§ **Exercise materials**
+ + + + +

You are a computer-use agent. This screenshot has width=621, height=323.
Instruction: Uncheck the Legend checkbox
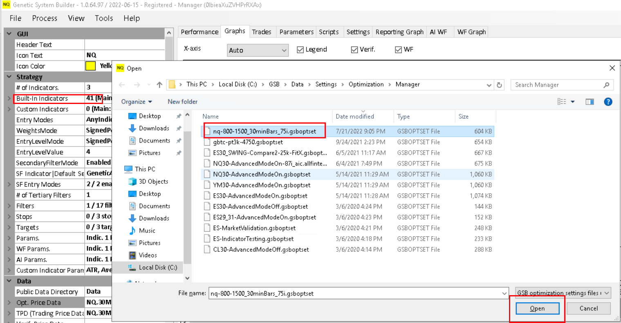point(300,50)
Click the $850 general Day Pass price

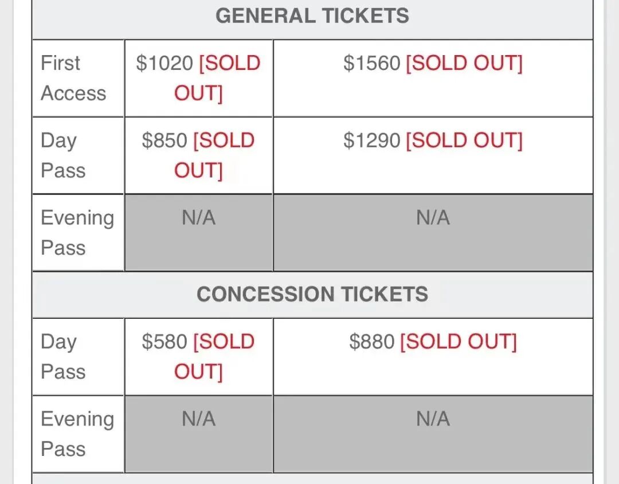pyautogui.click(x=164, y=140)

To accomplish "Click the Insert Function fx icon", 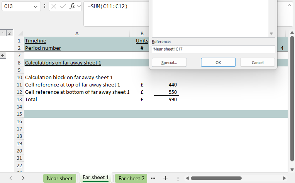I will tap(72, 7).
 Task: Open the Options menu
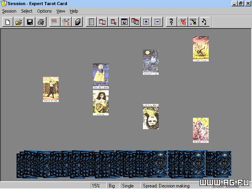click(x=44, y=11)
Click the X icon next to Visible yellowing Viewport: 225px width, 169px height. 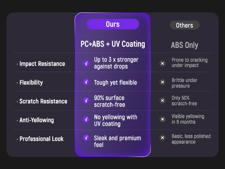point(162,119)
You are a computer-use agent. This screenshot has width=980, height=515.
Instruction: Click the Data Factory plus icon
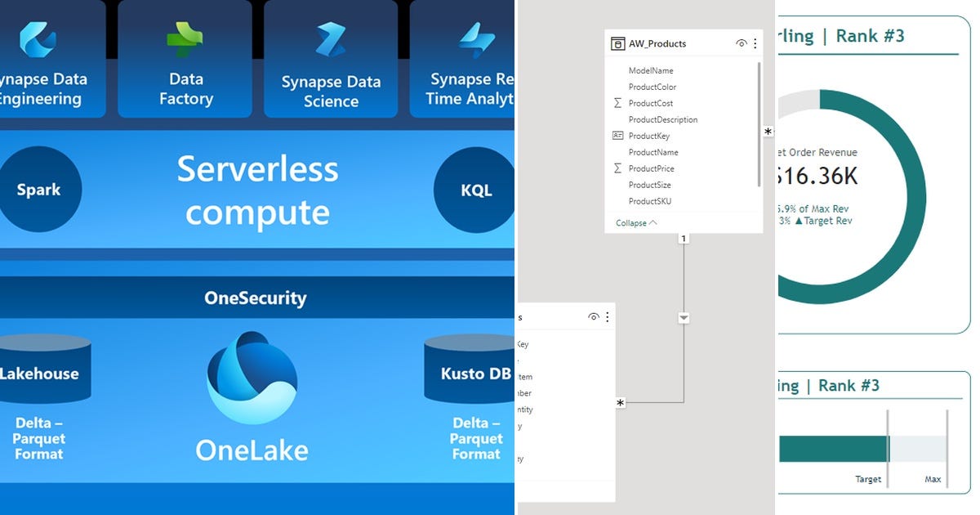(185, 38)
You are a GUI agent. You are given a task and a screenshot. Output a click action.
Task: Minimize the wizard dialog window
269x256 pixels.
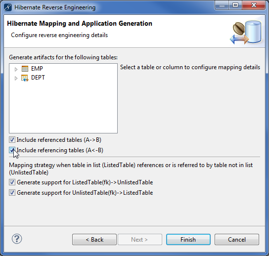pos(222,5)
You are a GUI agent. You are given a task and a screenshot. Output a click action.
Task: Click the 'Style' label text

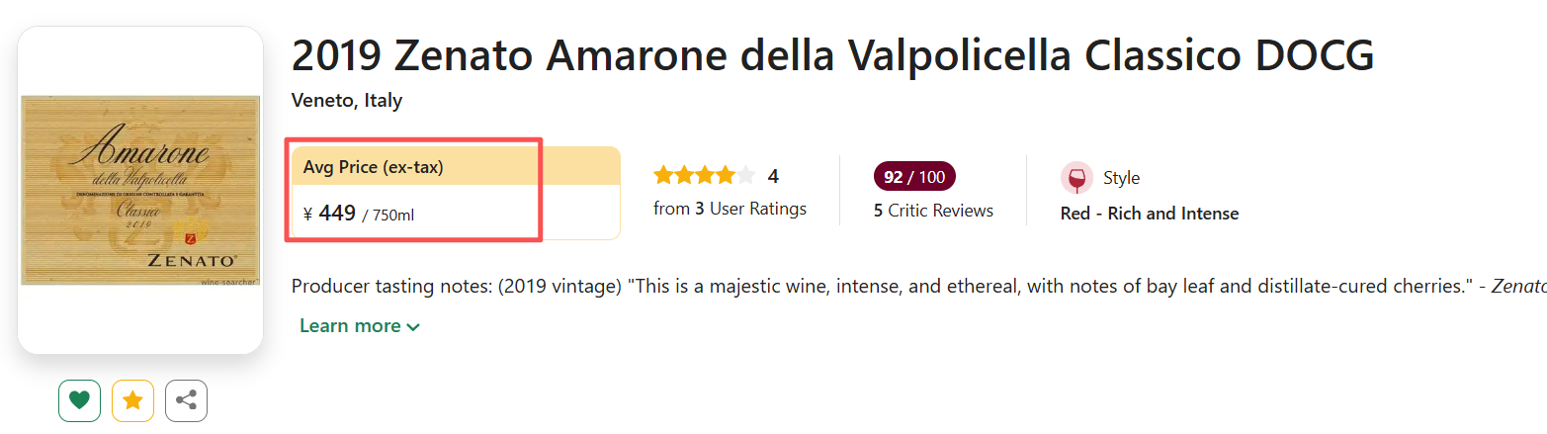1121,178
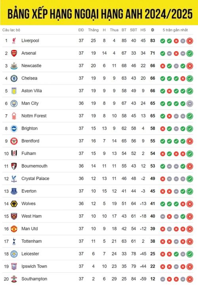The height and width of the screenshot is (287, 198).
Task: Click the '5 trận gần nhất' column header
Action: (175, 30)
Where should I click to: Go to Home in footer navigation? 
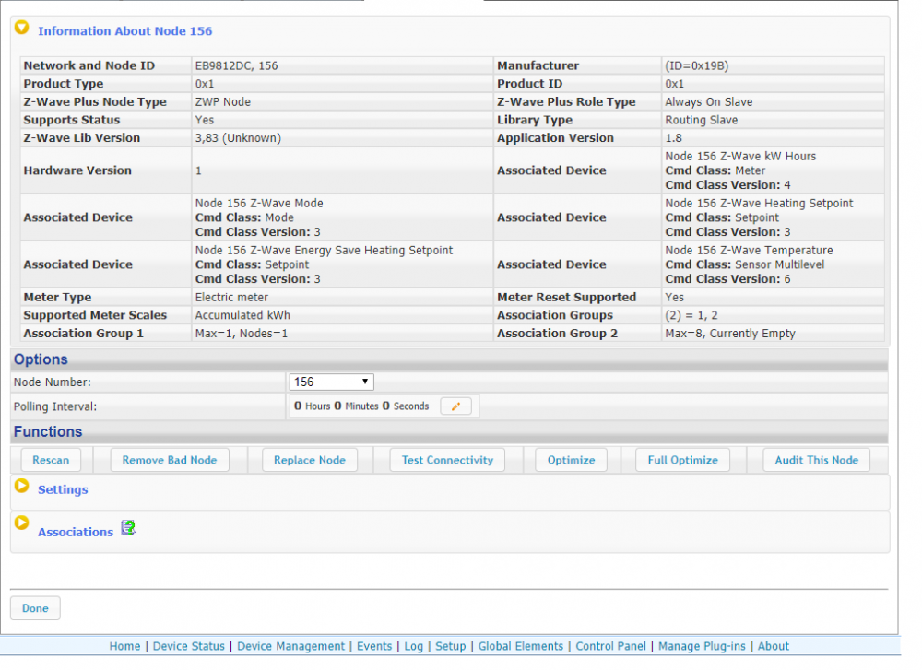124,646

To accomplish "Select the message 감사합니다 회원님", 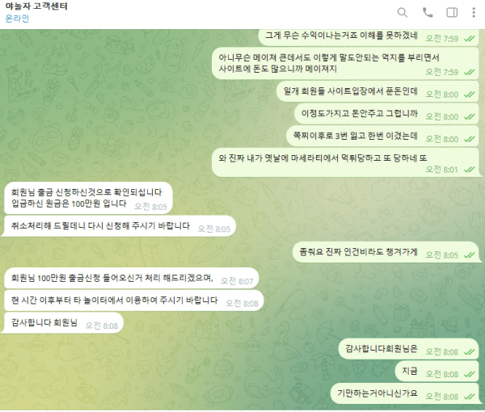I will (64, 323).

+ + + + +

§ **Task prompt**
Which lines of the data above contain the word "This", with case counting? Report each such line in full.

§ **Worked answer**
You are a computer-use agent. This screenshot has width=621, height=323.
You are a computer-use agent. This screenshot has width=980, height=515.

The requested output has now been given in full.